Stored items

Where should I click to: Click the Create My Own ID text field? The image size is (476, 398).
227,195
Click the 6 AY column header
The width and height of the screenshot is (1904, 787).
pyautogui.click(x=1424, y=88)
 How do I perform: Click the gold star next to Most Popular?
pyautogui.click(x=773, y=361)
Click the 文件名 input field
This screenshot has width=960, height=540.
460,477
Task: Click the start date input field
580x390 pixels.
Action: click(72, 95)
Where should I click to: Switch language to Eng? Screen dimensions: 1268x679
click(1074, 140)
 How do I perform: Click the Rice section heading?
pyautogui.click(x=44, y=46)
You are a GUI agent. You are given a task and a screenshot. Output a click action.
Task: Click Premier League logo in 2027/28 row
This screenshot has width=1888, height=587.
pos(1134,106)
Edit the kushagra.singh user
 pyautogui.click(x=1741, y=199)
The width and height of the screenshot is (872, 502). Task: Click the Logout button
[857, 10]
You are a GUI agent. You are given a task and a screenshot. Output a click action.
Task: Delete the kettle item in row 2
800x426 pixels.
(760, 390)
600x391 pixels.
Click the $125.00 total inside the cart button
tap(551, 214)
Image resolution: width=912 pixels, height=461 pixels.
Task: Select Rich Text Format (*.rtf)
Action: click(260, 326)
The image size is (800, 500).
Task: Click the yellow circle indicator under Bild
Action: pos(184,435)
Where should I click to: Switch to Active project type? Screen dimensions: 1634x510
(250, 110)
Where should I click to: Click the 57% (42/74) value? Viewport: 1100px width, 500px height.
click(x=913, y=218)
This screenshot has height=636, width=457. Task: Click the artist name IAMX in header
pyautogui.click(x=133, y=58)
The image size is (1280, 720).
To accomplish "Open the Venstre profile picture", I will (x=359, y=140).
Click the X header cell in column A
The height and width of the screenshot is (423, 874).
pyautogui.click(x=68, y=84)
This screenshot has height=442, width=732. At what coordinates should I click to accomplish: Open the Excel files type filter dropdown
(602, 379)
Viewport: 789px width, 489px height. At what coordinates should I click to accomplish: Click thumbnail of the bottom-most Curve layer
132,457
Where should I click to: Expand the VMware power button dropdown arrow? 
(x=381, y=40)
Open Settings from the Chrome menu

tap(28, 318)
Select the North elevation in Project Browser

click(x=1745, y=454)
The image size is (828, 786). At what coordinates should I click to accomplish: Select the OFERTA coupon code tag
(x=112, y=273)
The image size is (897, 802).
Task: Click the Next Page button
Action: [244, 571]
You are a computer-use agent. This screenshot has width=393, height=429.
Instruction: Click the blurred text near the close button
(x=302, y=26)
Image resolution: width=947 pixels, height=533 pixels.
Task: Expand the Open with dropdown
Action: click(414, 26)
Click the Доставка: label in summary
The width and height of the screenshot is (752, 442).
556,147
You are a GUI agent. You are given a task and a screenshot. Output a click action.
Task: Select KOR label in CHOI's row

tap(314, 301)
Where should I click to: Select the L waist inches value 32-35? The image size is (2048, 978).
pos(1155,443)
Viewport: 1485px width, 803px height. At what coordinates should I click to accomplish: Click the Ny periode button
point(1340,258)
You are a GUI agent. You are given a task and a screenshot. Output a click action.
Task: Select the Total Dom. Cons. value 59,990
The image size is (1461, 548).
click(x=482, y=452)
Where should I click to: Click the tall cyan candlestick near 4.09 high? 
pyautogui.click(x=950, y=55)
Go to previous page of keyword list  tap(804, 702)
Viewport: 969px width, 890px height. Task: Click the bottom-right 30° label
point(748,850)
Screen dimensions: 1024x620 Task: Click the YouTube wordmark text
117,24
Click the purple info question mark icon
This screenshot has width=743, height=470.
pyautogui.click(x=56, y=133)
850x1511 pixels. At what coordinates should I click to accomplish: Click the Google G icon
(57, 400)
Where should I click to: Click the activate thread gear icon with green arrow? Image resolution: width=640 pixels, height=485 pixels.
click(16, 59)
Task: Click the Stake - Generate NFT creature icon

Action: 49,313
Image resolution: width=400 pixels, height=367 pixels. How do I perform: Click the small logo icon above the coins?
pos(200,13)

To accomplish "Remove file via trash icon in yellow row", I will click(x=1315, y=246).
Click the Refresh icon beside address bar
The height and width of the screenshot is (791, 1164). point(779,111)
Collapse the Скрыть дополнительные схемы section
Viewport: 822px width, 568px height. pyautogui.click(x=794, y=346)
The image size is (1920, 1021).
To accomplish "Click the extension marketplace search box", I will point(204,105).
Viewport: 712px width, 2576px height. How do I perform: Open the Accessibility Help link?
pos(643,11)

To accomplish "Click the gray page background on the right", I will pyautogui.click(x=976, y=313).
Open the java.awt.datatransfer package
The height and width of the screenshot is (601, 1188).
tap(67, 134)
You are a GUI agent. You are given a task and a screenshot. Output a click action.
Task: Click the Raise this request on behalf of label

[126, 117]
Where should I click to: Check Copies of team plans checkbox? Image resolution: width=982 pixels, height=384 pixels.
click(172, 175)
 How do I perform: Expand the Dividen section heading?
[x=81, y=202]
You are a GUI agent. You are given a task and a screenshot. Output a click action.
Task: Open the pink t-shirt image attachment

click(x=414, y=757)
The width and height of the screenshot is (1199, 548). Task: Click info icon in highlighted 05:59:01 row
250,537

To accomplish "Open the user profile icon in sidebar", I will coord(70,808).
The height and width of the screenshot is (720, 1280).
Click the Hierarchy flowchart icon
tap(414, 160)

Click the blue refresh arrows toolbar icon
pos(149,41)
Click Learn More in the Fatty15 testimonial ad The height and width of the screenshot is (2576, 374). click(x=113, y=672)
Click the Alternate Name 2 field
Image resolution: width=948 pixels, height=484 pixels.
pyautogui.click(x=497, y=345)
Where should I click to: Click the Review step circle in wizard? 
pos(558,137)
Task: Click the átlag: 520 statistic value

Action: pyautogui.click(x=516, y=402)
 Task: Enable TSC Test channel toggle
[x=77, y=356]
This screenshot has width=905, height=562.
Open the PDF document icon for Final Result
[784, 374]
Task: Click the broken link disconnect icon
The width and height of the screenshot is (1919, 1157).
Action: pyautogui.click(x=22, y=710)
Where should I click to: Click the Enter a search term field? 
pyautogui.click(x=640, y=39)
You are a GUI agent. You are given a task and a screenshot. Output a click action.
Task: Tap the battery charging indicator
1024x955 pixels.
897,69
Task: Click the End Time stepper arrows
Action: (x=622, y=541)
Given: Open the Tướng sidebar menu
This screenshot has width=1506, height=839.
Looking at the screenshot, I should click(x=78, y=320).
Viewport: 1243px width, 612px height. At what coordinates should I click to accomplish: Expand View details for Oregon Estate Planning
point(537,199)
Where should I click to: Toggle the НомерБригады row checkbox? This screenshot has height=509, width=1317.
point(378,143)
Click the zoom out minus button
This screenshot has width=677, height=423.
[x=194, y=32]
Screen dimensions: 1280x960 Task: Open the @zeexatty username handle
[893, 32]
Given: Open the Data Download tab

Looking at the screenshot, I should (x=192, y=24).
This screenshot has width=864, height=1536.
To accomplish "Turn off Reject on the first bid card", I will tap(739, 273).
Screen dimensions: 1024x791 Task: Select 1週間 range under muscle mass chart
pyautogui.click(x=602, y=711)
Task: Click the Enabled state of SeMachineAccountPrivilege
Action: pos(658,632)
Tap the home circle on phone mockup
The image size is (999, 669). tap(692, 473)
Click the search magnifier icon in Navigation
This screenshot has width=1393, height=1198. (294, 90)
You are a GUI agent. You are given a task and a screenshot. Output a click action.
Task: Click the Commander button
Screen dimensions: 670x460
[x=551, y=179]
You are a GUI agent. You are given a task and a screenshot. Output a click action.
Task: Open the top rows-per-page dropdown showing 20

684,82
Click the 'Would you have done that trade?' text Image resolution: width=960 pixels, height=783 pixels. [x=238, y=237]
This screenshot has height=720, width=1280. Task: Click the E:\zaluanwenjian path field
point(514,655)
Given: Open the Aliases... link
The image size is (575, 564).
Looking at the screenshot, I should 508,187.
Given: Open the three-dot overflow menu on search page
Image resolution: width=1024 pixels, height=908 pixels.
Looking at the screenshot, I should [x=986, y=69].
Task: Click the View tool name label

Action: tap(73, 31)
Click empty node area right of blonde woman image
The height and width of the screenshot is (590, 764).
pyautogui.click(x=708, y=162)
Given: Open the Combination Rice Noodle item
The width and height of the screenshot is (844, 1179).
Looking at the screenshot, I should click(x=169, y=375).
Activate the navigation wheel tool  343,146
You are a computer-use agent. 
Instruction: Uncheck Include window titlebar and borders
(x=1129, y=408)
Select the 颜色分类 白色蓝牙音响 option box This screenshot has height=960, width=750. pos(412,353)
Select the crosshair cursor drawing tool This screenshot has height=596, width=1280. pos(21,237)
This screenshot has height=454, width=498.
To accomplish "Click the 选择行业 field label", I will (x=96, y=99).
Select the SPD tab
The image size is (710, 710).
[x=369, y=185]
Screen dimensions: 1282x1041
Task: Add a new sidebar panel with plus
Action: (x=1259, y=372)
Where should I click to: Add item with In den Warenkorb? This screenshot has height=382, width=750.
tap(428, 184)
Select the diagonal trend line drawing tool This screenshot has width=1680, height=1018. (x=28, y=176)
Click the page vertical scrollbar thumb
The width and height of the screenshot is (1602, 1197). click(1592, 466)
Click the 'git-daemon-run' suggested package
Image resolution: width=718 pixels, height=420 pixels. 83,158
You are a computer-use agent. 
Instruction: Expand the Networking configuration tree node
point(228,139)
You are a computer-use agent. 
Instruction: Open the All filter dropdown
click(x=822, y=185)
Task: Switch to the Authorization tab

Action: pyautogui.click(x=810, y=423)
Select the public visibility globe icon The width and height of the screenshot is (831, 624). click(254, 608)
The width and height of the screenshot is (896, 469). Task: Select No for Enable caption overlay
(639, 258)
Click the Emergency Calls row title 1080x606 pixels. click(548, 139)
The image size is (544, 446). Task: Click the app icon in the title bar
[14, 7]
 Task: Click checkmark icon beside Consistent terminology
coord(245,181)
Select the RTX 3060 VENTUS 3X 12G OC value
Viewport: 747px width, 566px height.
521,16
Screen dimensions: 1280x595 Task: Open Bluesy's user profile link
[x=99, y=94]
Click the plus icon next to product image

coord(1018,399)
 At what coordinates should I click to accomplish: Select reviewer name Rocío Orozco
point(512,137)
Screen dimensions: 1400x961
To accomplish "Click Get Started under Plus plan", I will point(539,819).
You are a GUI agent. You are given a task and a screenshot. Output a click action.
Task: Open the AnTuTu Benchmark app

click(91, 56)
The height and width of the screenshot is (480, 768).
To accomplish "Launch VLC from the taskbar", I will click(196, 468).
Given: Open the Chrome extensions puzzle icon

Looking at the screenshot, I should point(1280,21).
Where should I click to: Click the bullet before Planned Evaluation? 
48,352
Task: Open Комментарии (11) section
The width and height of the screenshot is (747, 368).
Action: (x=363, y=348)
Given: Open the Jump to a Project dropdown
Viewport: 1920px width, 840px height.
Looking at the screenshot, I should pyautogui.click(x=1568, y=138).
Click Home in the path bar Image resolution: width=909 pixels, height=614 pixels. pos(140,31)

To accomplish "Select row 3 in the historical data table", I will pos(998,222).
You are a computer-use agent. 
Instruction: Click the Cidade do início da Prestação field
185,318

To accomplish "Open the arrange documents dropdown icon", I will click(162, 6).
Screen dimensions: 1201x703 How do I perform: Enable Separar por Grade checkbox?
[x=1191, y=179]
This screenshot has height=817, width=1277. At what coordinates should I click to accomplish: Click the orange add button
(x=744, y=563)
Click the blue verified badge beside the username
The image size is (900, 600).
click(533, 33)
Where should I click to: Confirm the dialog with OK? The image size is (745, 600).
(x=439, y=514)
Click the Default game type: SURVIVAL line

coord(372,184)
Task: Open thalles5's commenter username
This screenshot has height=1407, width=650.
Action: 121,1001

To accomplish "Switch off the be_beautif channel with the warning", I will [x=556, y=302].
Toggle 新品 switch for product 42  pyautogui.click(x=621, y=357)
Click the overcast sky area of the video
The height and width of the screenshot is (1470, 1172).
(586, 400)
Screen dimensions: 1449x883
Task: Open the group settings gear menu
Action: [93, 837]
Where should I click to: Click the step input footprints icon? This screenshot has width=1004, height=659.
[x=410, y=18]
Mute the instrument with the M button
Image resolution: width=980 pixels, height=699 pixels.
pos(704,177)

◆ Work required:
Above are the entries. Copy exactly the part that opens with the line containing "The height and width of the screenshot is (601, 1188)." and closes with the line containing "Task: Click the broken link disconnect icon", and no more.

◆ Output of the task:
The height and width of the screenshot is (601, 1188).
tap(67, 134)
You are a GUI agent. You are given a task and a screenshot. Output a click action.
Task: Click the Raise this request on behalf of label

[126, 117]
Where should I click to: Check Copies of team plans checkbox? Image resolution: width=982 pixels, height=384 pixels.
click(172, 175)
 How do I perform: Expand the Dividen section heading?
[x=81, y=202]
You are a GUI agent. You are given a task and a screenshot. Output a click action.
Task: Open the pink t-shirt image attachment

click(x=414, y=757)
The width and height of the screenshot is (1199, 548). Task: Click info icon in highlighted 05:59:01 row
250,537

To accomplish "Open the user profile icon in sidebar", I will coord(70,808).
The height and width of the screenshot is (720, 1280).
Click the Hierarchy flowchart icon
tap(414, 160)

Click the blue refresh arrows toolbar icon
pos(149,41)
Click Learn More in the Fatty15 testimonial ad The height and width of the screenshot is (2576, 374). click(x=113, y=672)
Click the Alternate Name 2 field
Image resolution: width=948 pixels, height=484 pixels.
pyautogui.click(x=497, y=345)
Where should I click to: Click the Review step circle in wizard? 
pos(558,137)
Task: Click the átlag: 520 statistic value

Action: pyautogui.click(x=516, y=402)
 Task: Enable TSC Test channel toggle
[x=77, y=356]
This screenshot has width=905, height=562.
Open the PDF document icon for Final Result
[784, 374]
Task: Click the broken link disconnect icon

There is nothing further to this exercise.